とってもユニークな陶器の湯飲み茶わんを作っている日本人がイスラエルにいると聞き、さっそく取材へと伺いました。くるくると回る絵柄がかわいらしく、遊び心いっぱいの湯飲み茶わん。けれど、そのカップの誕生の裏には様々な葛藤を乗り越えた作家の姿がありました。


sibubuはヘブライ語で「回転」という意味。湯飲み茶碗の誕生まで。

この湯飲みを作っているのは、イスラエル人の旦那さんの希望で日本から移住し、イスラエル滞在が今年でちょうど10年になるという、中元美里さん。

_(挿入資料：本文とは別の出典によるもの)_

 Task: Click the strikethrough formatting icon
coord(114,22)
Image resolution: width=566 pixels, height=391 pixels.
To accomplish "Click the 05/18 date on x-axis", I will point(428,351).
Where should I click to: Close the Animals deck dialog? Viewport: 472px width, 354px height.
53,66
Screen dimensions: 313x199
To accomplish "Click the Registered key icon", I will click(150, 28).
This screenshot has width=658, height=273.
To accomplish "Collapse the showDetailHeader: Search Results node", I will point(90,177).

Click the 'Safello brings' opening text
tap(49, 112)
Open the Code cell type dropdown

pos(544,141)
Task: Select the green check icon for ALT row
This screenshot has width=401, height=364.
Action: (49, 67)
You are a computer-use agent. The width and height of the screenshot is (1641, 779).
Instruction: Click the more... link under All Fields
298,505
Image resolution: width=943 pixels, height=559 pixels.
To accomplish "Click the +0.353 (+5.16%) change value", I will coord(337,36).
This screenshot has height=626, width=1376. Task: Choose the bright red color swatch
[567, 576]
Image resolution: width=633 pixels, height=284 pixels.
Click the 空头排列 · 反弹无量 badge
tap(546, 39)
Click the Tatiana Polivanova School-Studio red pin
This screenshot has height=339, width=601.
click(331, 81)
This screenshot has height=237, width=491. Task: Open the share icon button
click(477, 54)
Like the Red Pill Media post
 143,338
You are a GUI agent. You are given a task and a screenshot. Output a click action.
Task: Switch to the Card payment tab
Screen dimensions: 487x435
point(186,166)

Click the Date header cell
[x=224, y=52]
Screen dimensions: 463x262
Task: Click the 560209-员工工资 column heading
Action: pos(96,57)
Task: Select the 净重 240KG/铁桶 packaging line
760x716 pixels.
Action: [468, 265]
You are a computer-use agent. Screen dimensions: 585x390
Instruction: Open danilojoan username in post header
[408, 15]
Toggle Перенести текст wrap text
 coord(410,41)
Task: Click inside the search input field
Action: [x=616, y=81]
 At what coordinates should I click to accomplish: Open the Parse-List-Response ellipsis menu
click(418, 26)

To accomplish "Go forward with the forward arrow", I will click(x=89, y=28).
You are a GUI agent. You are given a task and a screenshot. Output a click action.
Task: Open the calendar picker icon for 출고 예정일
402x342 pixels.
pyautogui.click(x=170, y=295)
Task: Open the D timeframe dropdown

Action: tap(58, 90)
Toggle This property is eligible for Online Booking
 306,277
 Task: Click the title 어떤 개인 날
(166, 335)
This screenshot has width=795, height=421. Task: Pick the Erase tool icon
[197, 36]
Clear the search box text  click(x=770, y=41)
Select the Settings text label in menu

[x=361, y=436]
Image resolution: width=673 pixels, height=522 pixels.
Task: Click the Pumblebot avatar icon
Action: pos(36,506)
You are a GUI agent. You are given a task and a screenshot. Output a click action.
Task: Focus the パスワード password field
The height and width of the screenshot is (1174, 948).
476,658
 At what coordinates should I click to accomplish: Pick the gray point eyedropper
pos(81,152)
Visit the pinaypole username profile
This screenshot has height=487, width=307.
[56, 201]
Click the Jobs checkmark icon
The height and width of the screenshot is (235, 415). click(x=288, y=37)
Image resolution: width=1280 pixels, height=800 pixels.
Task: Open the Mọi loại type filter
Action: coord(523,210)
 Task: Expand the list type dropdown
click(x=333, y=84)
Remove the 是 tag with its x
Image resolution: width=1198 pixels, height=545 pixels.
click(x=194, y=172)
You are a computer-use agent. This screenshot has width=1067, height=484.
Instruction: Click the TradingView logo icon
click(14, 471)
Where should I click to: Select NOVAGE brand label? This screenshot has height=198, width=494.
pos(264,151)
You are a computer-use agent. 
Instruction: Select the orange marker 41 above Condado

作家の中元美里さん。様々な困難を乗り越え、sibubuの商品化と共に自身も大きく成長したと言います。
作家の中元美里さん。様々な困難を乗り越え、sibubuの商品化と共に自身も大きく成長したと言います。

「この湯飲みは、目の不自由な母でも使いやすい、倒れないカップを作りたいという思いから生まれたものでした。手などがぶつかっても、こうやってカップが揺れれば倒れにくいし、中のものもこぼれにくくなります」


そう言って絵柄の異なる3つの湯飲みをくるくるとまわして見せてくれる中元さん。回ることで絵柄に動きが生まれ、ゆらゆらとたゆたう茶碗の様子が愛らしく、また茶碗がぶつかりあって響く、澄んだ音色が気持ちを安らげてくれます。


sibubuの湯飲みは、雲、風、波の3種類。どの絵も回すと動きにあふれ、それぞれ違った表情を見せてくれます。
sibubuの湯飲みは、雲、風、波の3種類。どの絵も回すと動きにあふれ、それぞれ違った表情を見せてくれます。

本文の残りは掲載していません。